Kids Can Receive Free Summer Meals – Video Feature


For most kids, summertime means spending time with friends and family, no homework, and having fun. However, for families who count on school breakfast and lunch, the summer months can be challenging and stressful. Many family food budgets may be stretched to the limit.

As a resource, free summer meals are available to all kids and teens ages 18 and younger in eligible communities across Tennessee.

Watch the video below to learn more:

Find a Summer Food Service Program Site

To find a meal site near you, search the kidcentral tn State Services Directory for “summer food” with your ZIP code. Summer Food Service Program (SFSP) sites may have also been announced in your local newspaper.

Summer Food Service Program (SFSP) Details:

  • Meals are free for children and teens ages 18 and younger who come to a SFSP site.
  • Meals are also provided to persons 19 and older who have a mental or physical disability and who participate during the school year in a public or private nonprofit school program established for individuals with disabilities.
  • Food served is healthy and follows the nutrition guidelines of the U.S. Department of Agriculture’s Food and Nutrition Service (FNS).
  • No application or proof of income is necessary—just bring your child to a SFSP site in your community.

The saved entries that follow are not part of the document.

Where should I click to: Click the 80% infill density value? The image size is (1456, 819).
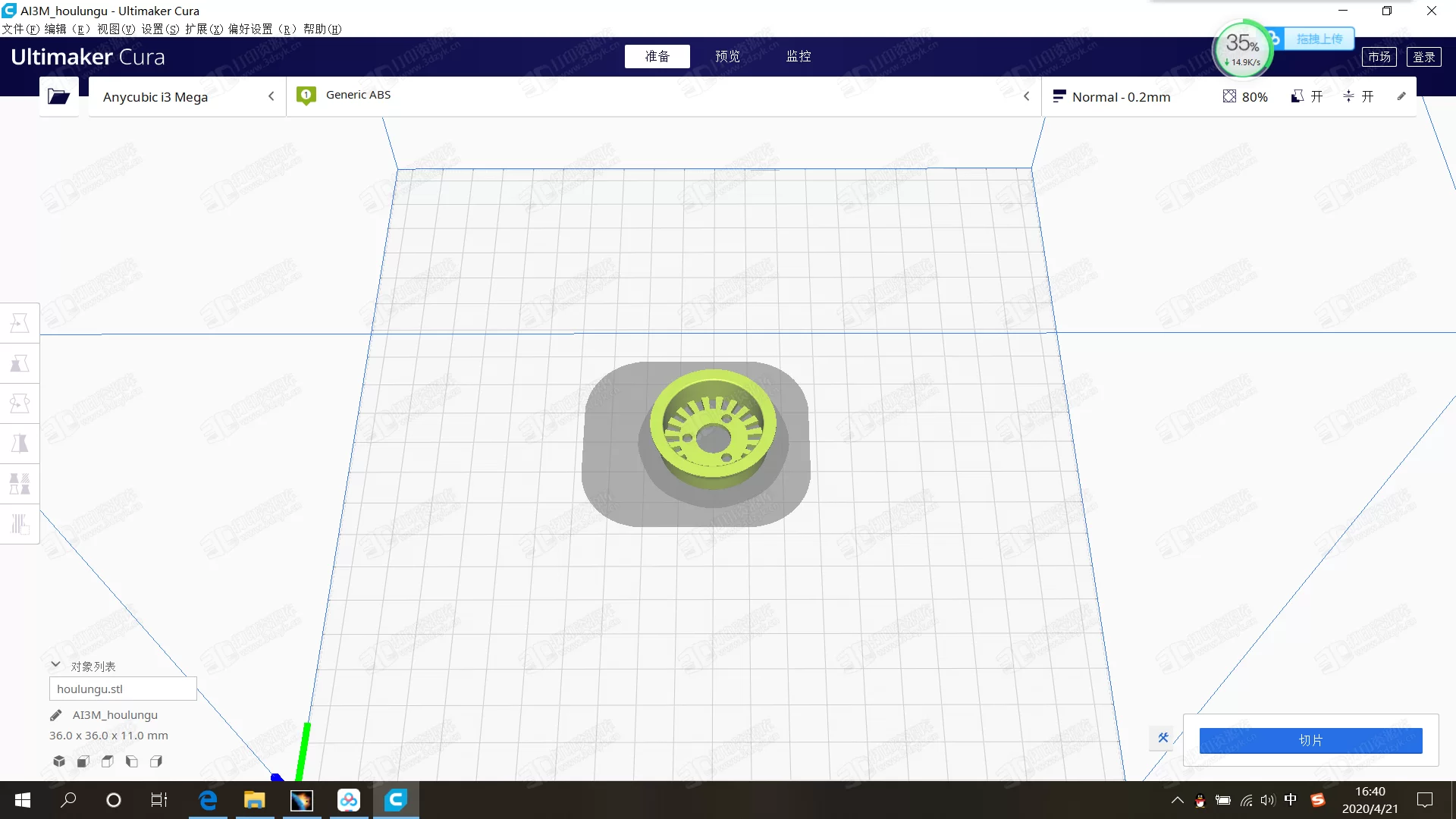point(1254,96)
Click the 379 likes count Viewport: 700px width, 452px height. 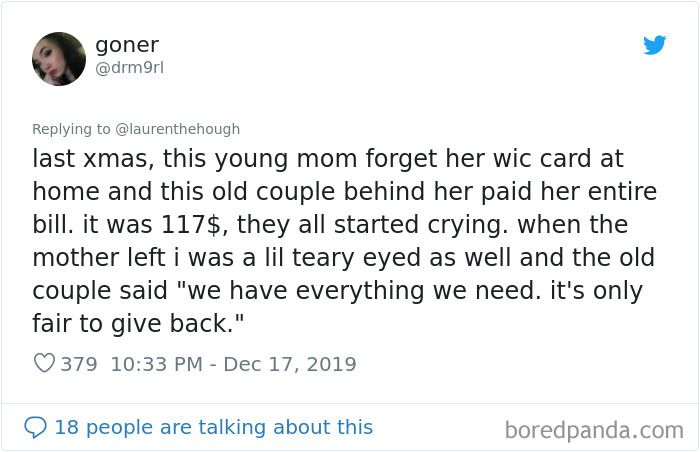pos(79,364)
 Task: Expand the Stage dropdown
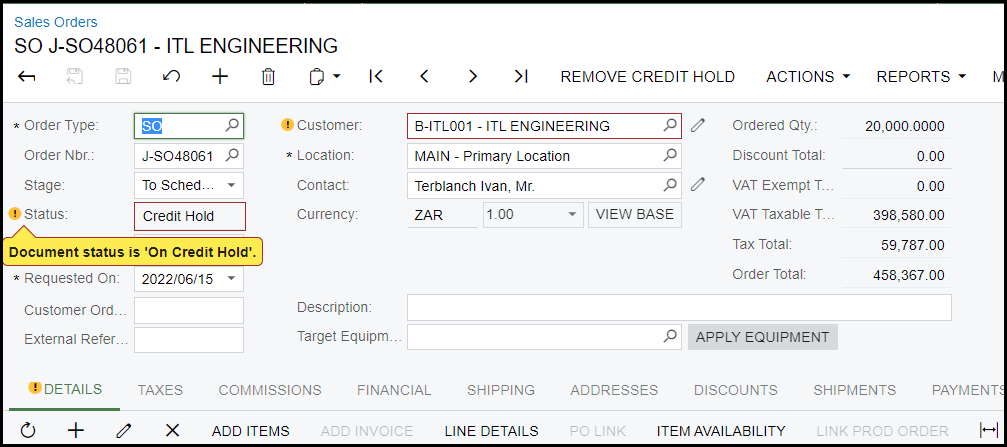click(x=232, y=185)
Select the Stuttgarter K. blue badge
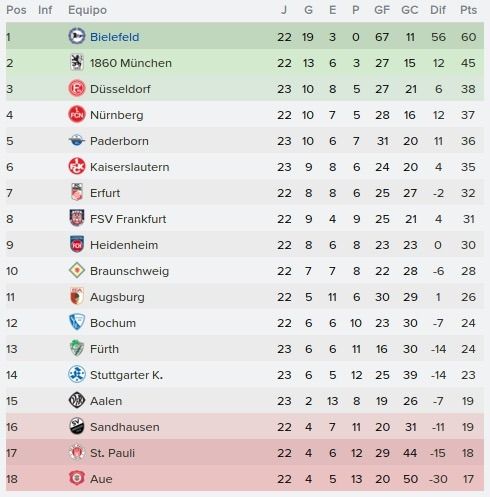Viewport: 490px width, 497px height. click(x=76, y=374)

In addition to healthy meals, many Summer Food Service Program sites offer fun learning and recreational activities so kids and teens can eat a meal while staying active and enjoying time with friends. Sites are also registered with the USDA and are held at safe local meeting places like schools, churches and community centers.

Additional Resources

Find out more about Tennessee's statewide programs that can help your family keep healthy food on the table year-round, such as the Supplemental Nutrition Assistance Program (SNAP), the National School Lunch Program (NSLP) and the Special Supplemental Nutrition Program for Women, Infants, and Children (WIC).

Tennessee's SFSP is administered by the Tennessee Department of Human Services and funded by the USDA Food and Nutrition Service (FNS).